Telomere measurements
Genomic DNA (gDNA) was extracted using the NucleoSpin blood kit
(Macherey-Nagel) with some minor modifications. 2 µl of whole blood was
removed from the sample tube and allowed to air-dry, to evaporate the
ethanol, and subsequently added to 198µl of PBS. From this stage, the
manufacturer’s protocol was followed, with the gDNA eluted into 35µl of
BE buffer. The quantity and purity of the gDNA was measured on a
Nanodrop 8000 and all samples were within the accepted parameters;
A260/280 ≥1.7, A260/230 ≥ 1.8 (Thermo
Fisher). The gDNA was stored at -20oC until telomere
length analysis was performed.
Telomere length was assayed using the qPCR method as described
previously (Criscuolo 2009). Briefly, the telomere length of each sample
was measured by determining the ratio (T:S) of telomere repeat copy
number (T) to a single copy or non-variant control gene (S), relative to
a five pooled DNA reference sample from wild zebra finches at day 11
that was run on all plates. For this study, Glyceraldehyde-3-phosphate
dehydrogenase (GAPDH) was used as the control gene. A standard curve (6
serial dilutions of zebra finch gDNA from 40 to 1.25ng/well) was also
included on each plate and all samples (ran in triplicate) fell within
standard curve boundaries. Mean reaction efficiencies were within the
acceptable range for telomere and control gene (mean ± SE, TEL: 97.43 ±
4.54%; GAPDH: 87.73 ± 3.75%). The average inter‐plate variation of the
Ct values was 1.47 for the telomere assay and 2.6 for the GAPDH assay.

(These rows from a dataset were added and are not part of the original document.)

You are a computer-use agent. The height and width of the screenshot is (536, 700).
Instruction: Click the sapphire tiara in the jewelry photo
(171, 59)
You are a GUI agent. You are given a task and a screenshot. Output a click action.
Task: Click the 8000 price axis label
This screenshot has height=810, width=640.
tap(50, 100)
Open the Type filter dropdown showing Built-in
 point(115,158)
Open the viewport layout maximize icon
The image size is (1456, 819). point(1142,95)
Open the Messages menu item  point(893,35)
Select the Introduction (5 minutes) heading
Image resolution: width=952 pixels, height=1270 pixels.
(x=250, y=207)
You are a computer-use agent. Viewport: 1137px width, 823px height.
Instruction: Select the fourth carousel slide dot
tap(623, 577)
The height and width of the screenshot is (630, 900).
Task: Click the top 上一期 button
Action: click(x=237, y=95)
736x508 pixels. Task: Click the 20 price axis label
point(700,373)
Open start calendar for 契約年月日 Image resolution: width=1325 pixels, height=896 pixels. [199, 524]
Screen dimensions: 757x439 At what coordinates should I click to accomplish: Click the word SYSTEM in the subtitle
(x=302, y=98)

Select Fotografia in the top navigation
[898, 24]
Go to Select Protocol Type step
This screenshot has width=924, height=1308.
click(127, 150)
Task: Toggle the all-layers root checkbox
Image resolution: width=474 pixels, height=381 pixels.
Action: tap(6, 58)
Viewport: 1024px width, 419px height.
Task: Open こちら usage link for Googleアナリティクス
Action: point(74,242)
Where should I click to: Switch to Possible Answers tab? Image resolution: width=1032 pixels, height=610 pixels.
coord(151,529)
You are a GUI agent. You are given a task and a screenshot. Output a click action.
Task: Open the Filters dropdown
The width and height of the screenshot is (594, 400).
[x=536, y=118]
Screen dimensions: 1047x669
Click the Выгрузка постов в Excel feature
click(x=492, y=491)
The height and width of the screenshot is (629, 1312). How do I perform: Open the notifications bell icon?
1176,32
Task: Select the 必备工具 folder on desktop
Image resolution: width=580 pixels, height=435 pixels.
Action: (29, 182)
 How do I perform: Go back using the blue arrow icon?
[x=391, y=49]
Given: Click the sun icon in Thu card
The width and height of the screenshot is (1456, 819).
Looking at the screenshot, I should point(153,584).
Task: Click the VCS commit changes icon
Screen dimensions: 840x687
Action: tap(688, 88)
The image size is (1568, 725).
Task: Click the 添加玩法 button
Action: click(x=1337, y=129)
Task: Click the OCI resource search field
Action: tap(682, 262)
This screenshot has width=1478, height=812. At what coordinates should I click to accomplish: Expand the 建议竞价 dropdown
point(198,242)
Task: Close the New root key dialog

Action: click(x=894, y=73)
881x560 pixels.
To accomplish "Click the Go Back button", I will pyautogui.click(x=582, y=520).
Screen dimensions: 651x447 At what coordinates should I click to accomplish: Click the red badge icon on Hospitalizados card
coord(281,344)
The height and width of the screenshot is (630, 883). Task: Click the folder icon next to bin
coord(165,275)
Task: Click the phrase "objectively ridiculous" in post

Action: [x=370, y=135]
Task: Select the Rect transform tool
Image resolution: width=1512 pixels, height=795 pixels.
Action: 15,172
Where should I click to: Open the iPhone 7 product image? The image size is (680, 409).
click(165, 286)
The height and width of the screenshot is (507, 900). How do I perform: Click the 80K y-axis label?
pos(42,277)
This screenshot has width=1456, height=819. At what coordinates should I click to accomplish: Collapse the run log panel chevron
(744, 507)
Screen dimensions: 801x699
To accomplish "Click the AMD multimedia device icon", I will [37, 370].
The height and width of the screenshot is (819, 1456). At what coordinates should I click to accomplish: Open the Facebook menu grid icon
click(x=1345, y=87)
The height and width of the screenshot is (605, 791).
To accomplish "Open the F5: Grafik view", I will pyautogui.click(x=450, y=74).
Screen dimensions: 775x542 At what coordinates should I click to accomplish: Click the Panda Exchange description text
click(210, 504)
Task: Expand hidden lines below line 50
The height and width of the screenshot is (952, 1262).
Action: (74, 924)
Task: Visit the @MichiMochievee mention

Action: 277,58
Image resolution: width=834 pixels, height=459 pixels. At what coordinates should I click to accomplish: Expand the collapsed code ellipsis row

Intra-plate coefficient of variation for the telomere and GAPDH assays
for the raw Ct values were 12.44 and 27.08 respectively . The average
intra-plate variation of the Ct values was 0.74 for the telomere assay
and 0.47 for the GAPDH assay.
Telomere length measurements were calculated using the method by Pfaffl
(2001). The mean values were used to calculate the telomere length (T:S
ratio) using the formula: ((1 + E telomere)^ ΔCq telomere (control –
sample) / (1 + E GAPDH)^ ΔCq GAPDH (control – sample)).
In addition we had sufficient DNA from a small number of 11 day samples
(5) that enabled us to measure absolute telomere length using the in-gel
TRF method (see Nussey et al., 2014 for details of this method). This
enabled us to compare telomere length in wild and captive zebra finches.